I hastened on deck. The night was dark and the air was chill. Officers and men were hurriedly but quietly going to their stations for action, which in our case was at the port battery.

My own division was amidships, where I had four 9-inch guns. My men came to their stations stripped for work, some of them without their shirts, their monkey-jackets knotted by the sleeves, hanging loosely about their shoulders.

Guns were at once cast loose and provided, and then all stood quietly awaiting developments. In the mean time our anchor was hove short, and we only waited the order to trip it and steam ahead.

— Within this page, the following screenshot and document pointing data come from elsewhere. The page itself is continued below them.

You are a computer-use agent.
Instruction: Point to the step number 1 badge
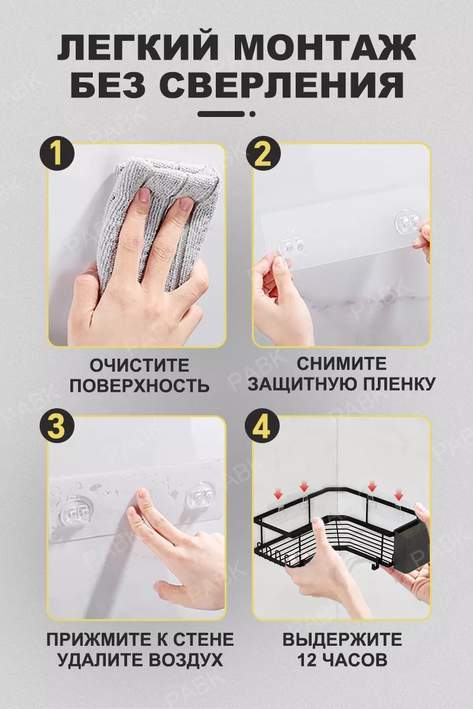click(x=57, y=155)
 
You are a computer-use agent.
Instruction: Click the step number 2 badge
click(x=263, y=155)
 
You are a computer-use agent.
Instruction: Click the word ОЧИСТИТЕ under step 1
click(x=140, y=365)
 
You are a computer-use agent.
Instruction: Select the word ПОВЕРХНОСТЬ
click(x=140, y=385)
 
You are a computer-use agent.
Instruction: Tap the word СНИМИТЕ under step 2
click(x=341, y=363)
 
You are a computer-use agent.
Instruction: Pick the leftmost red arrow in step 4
click(x=278, y=494)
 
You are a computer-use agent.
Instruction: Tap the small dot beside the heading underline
click(x=252, y=113)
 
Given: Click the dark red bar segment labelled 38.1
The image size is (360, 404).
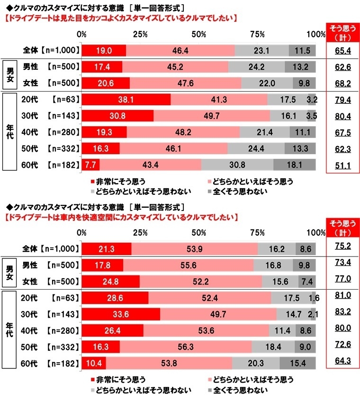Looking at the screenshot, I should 126,100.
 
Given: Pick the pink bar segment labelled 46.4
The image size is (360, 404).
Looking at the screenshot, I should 180,50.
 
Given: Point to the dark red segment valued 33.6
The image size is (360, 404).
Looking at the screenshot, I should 121,314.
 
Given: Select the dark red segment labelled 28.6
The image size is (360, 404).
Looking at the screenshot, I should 115,298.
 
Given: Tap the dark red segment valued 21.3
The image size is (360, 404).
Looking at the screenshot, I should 107,248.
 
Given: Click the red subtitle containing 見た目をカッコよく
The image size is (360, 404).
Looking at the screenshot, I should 120,19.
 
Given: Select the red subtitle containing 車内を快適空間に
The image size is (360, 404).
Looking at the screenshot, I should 120,217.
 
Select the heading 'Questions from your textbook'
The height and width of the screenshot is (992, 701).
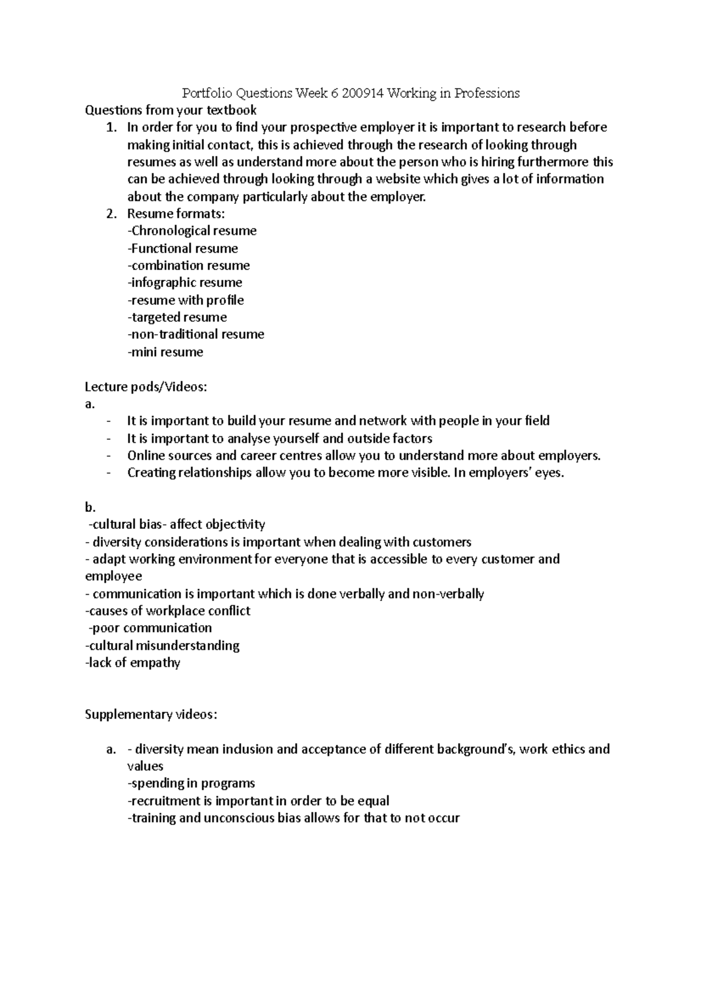tap(171, 110)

Down in the engine-room I could see, by the hatch near one of my guns, that the engineers were also on the alert, and the indicator showed that we had a heavy pressure of steam on.

Ah! here comes the Hartford, steaming up on our starboard quarter. As she comes abreast of us, our anchor is tripped, hove up, and we fall into place, a cable’s length astern of her, and steam ahead.

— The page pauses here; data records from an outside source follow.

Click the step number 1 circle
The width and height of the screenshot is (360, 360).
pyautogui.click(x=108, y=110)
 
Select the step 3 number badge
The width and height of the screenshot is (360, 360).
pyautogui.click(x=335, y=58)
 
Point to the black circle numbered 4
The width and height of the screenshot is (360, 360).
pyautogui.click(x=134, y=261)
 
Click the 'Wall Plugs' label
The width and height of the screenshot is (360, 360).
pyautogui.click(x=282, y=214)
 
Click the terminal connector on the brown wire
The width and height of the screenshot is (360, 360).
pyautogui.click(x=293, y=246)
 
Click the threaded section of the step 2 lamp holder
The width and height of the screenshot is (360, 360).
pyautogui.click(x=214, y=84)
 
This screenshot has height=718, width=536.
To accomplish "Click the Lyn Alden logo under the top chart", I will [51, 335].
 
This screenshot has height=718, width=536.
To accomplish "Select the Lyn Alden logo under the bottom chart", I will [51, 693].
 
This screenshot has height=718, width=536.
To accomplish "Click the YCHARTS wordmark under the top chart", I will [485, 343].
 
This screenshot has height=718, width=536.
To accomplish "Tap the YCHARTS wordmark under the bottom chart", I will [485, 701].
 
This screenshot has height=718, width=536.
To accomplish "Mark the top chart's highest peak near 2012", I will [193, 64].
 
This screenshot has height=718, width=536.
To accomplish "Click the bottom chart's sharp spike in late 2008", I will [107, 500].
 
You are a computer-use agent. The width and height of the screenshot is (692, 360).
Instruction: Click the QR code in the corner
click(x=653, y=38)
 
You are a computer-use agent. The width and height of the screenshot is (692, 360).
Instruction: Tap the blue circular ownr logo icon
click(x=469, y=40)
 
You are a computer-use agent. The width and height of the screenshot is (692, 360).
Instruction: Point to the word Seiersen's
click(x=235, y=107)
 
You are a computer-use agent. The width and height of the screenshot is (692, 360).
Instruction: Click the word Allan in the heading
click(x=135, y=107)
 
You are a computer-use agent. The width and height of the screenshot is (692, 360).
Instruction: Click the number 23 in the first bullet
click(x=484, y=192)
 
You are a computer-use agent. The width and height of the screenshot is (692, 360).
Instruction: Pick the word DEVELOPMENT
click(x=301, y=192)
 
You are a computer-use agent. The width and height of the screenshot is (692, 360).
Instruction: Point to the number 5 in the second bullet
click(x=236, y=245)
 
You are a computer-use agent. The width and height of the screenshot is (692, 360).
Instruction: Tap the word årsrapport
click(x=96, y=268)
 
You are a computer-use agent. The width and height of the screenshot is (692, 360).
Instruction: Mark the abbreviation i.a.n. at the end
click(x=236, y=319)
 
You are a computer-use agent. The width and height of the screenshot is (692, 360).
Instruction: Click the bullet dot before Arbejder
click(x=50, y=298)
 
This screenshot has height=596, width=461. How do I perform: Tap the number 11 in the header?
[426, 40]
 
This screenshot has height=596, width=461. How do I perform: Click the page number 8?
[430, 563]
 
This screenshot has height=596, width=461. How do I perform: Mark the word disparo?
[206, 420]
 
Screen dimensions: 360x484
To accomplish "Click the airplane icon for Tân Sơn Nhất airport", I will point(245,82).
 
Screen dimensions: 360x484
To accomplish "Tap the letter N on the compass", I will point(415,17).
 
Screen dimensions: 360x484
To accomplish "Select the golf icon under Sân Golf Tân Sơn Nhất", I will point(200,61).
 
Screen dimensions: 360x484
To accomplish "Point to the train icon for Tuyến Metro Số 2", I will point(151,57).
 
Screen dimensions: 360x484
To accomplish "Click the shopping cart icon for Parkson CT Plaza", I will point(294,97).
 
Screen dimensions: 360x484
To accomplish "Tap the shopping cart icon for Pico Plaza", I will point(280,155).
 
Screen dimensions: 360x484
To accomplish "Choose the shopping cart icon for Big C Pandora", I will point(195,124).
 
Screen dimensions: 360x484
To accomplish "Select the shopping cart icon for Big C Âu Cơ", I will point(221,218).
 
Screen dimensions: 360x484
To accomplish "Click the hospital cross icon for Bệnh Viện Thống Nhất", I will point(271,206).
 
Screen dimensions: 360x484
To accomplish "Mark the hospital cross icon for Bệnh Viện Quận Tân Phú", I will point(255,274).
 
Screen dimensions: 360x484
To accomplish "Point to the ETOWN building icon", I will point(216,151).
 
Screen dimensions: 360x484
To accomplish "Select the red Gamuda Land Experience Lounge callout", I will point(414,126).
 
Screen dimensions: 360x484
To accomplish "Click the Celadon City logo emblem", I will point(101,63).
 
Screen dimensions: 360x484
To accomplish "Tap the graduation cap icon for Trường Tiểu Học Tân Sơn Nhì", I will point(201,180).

The other two divisions are dimly seen moving up in echelon. Everything is done with the utmost silence, save for the thunder of the mortar fleet, which has now gone at it, hammer and tongs, and the air above us is filled with the hurtling shells, made visible in their passage, like comets, by their trains of fire.

As yet our movement has not become known to the enemy, and every instant we are getting nearer to the forts, as yet unharmed.

Ah! they have seen us at last; and Fort Jackson belches out upon the Hartford a hail of shot and shell. We go ahead at full speed! Now we are ourselves under fire, and “Load and fire at will” is the order from the quarter deck!

Our ship throbs with the beat of the engines below and trembles with the shock from the continuous fire of our great guns.